Llama 3.1 isn’t the AI revolution you need – it’s a sign to stop chasing every AI trend and to become intentional about your strategy

While tech headlines scream about Meta’s Llama 3.1, I’m here to tell you why hitting pause on your AI adoption might be your smartest move this year.

As a Fractional CDO, I’ve seen too many companies fall victim to AI FOMO: resources wasted, poor ROI, strategies derailed, all thanks to half-baked implementations and overpromising consultants.

Llama 3.1 isn’t your cue to jump on the AI bandwagon – it’s your chance to craft a Data and AI strategy that actually serves your business.

I always say AI boils down to three things: Data, Compute, and Algorithms.

Let’s cut through the hype, focus on what Meta’s paper (download it here) really tells us about how they approached these key ingredients with 4 lessons, then I’ll share my take on what it means for you.

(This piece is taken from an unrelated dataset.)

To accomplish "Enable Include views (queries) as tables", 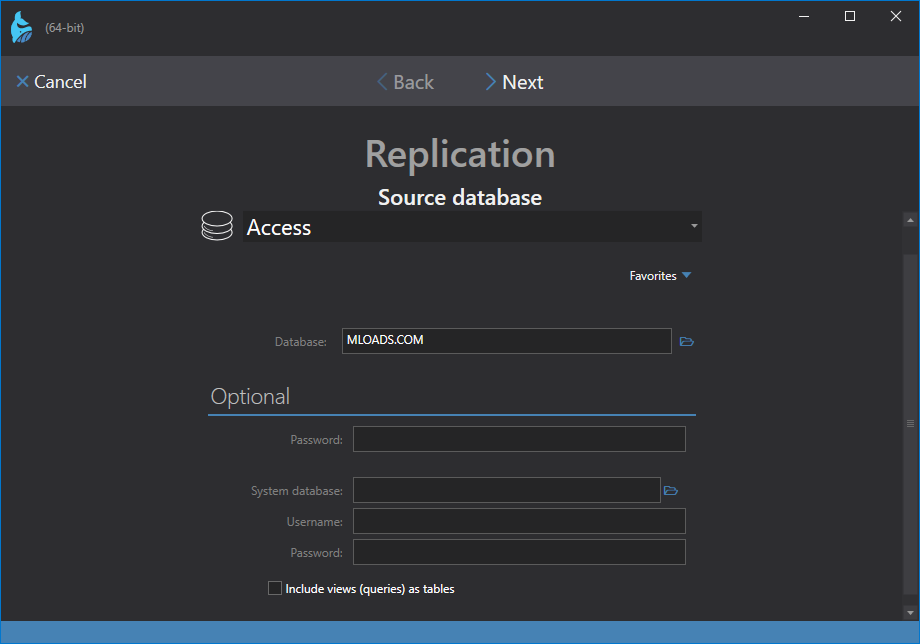I will click(275, 589).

Lesson 1: Better Data, Better Models

Enhanced Data Quality: Meta significantly improved both the quantity and quality of data used for pre-training and post-training Llama 3.1. They meticulously curated and filtered data, ensuring the model learns from the best possible sources. For instance, they used techniques like data deduplication, noise reduction, and careful selection of high-quality data sources.
Iterative Training Process: Each round of training incorporated better quality synthetic data generated from the previous round’s improved model, leading to continuous enhancement in the model’s performance.
Impact: These efforts emphasize once again the absolute critical importance of high-quality data in AI training, and that (high quality) synthetic data is effective; it also means we probably won’t be running out of data to train better models anytime soon.

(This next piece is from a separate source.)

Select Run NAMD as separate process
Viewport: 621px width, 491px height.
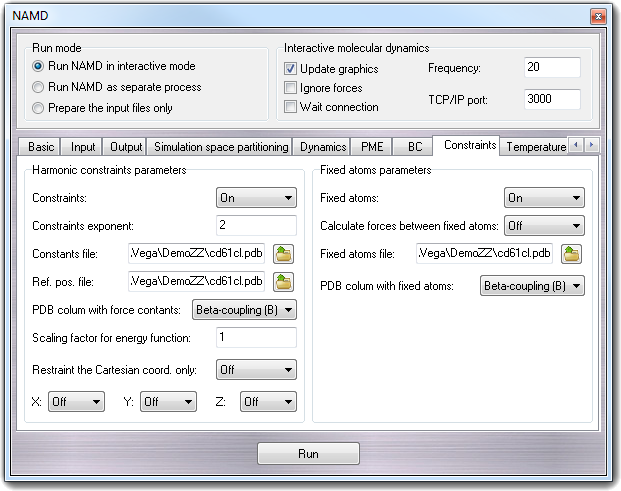pos(39,87)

Lesson 2: Scaling Up with More Compute

Increased Compute Power: Llama 3.1 was trained using 3.8×10^25 FLOPs (FLoating points Operations Per Second), nearly 50 times more than its predecessor. This immense computational power enabled the training of a model with 405B parameters.
Result: The substantial compute investment has resulted in a model that reaches state-of-the-art performance in multilinguality, coding, reasoning, and more, showcasing (once again !) how scaling compute resources directly correlates with superior model capabilities. For example, the increased compute power allowed Llama 3.1 to handle larger context windows, improving its ability to understand and generate coherent text over longer passages.
Assorted Musings: It’s interesting to note that the compute power used for Llama 3.1’s training surpasses what the EU’s AI regulation deems as a safe threshold (10^25 FLOPs). This highlights how quickly the field is advancing and the challenge for regulators to keep up with real-world developments. (MIAI)

Lesson 3: Keep it Simple

Algorithmic Simplicity: Meta opted for a standard dense Transformer model architecture with minor adaptations, focusing on training stability and efficiency rather than complexity (for example they didn’t use MoE [Mixture of Experts] like their competitors are doing).
Post-Training Simplicity: The use of supervised finetuning, rejection sampling, and direct preference optimization over more complex reinforcement learning algorithms has proven effective in aligning the model with human preferences.
Outcome: This approach underscores that, with excellent data and lots of compute, (relatively) simple algorithms can still lead to significant performance and stability. Emerging techniques like Low-Rank Adaptation (LoRA), which reduces the number of parameters needed for fine-tuning, quantization, which lowers the precision of model data points for faster inference, and the Joint-Embedding Predictive Architecture (JEPA), which enhances self-supervised learning for both images (I-JEPA) and videos (V-JEPA), are areas ripe for future development.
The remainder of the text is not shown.